A coalition of almost 200 US shareholder groups has launched a campaign to overthrow new SEC rules that they claim are an “an attack on corporate democracy”. 

The campaign targets rule changes announced by the Securities and Exchange Commission in 2020. The proposed rules place restrictions on shareholders’ ability to table proposals at company meetings.  

The activist coalition has written to every member of the US House of Representatives and the Senate calling on them to use their powers under the Congressional Review Act to strike out the rule changes. 

Signatories to the letter include the Interfaith Center on Corporate Responsibility (ICCR), the Shareholder Rights Group, and AFL-CIO, the US’s largest union. Numerous investment firms also joined the campaign. 

The SEC’s controversial changes would increase the thresholds for Shareholders to submit proposals, requiring them to have held a larger amount of shares for a longer length of time.
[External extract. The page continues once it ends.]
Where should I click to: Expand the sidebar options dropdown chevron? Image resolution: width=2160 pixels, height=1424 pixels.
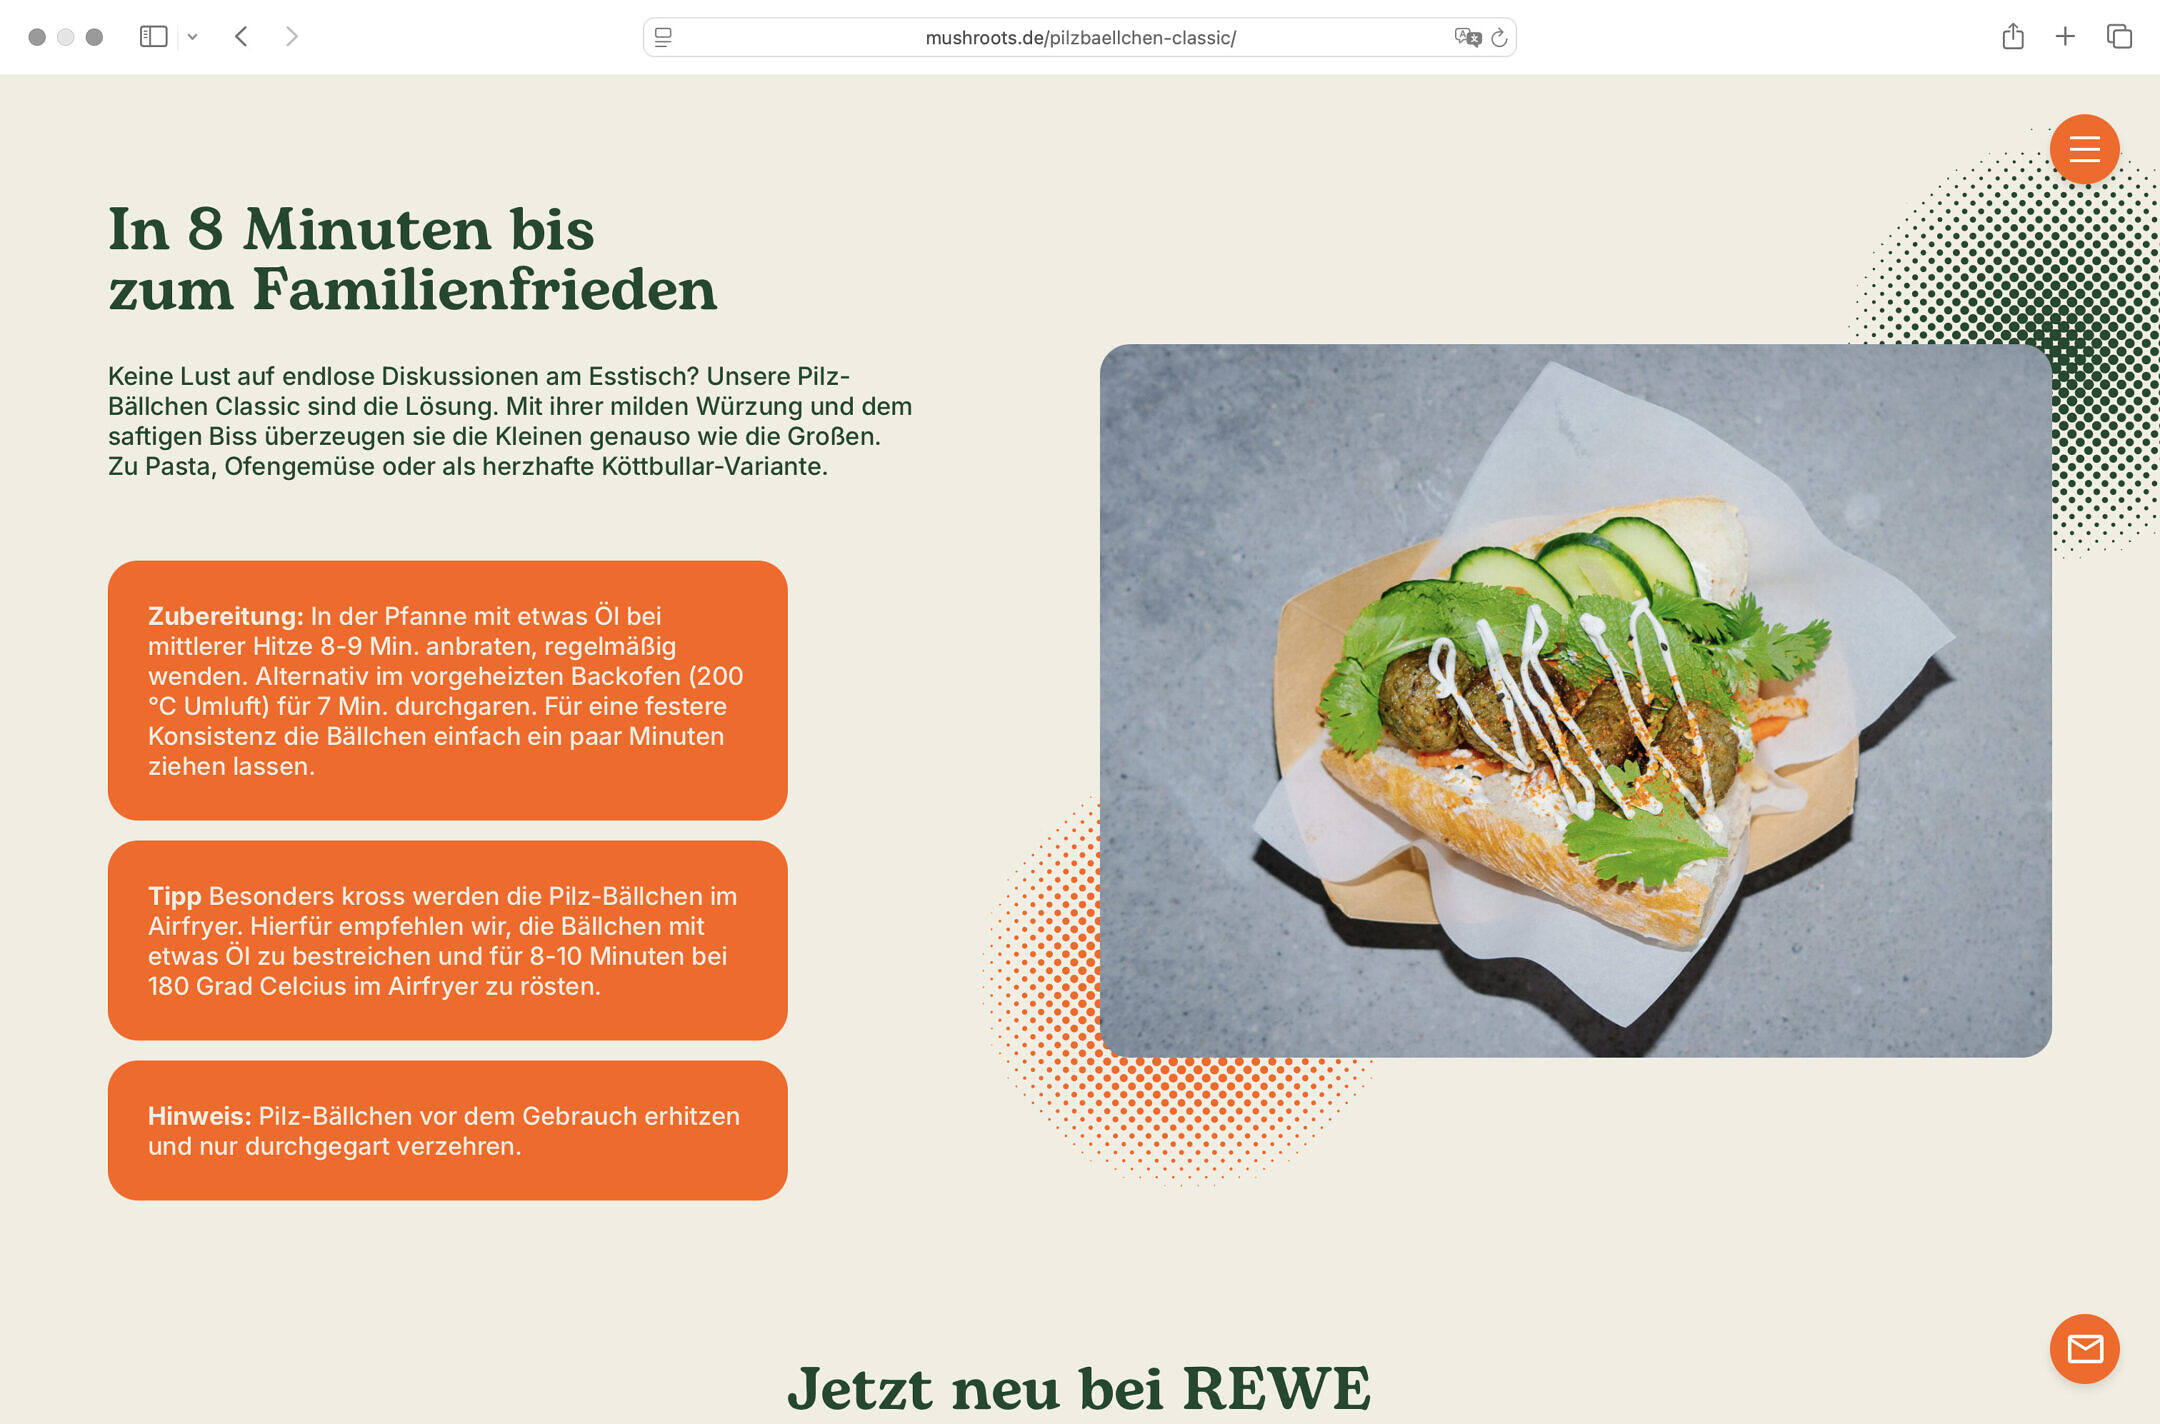coord(192,37)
Resubmitting proposals and aggregating holdings to meet thresholds will also be disallowed under the proposed changes.

Josh Zimmer, CEO of the ICCR, said: “If not overturned, these rules will profoundly restrain shareholder efforts on issues that are of pressing importance to us and to our broader economy. Congress has an opportunity to undo this damage and restore an important component of shareholder oversight and corporate accountability.” 

Opponents of the rule changes have warned that the plans could undermine proposals related to environmental, social and governance questions, just as shareholders were pressing most strongly on these issues.  

The new rules have provoked disagreement even within the SEC. In September last year Commissioner Allison Herren Lee announced her dissent from the SEC decision, stating: “These actions collectively put a thumb on the scale for management in the balance of power between companies and their owners.”